= Data extract =

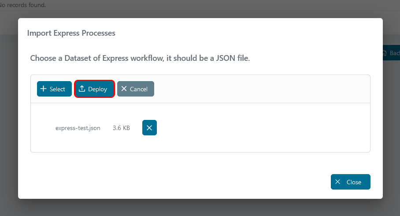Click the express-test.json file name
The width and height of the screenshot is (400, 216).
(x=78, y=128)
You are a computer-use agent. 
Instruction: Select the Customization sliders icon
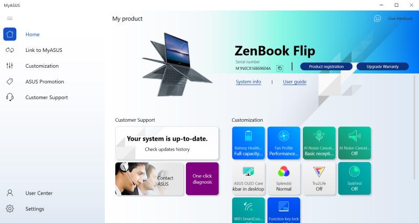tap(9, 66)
...
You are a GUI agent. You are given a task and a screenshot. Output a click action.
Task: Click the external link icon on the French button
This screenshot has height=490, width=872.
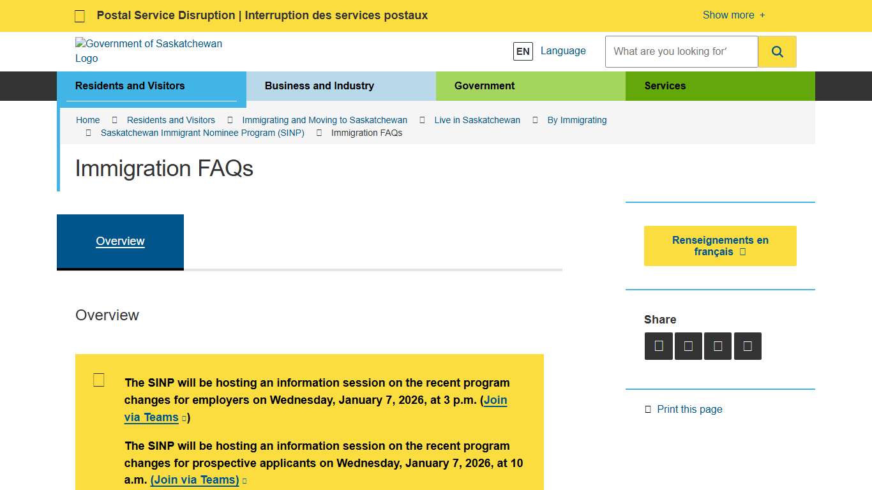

= The task =
Look through the material above for "agent" and copy the lines that have it.

= Response below =
You are a computer-use agent. 
You are a GUI agent. You are given a task and a screenshot. Output a click action.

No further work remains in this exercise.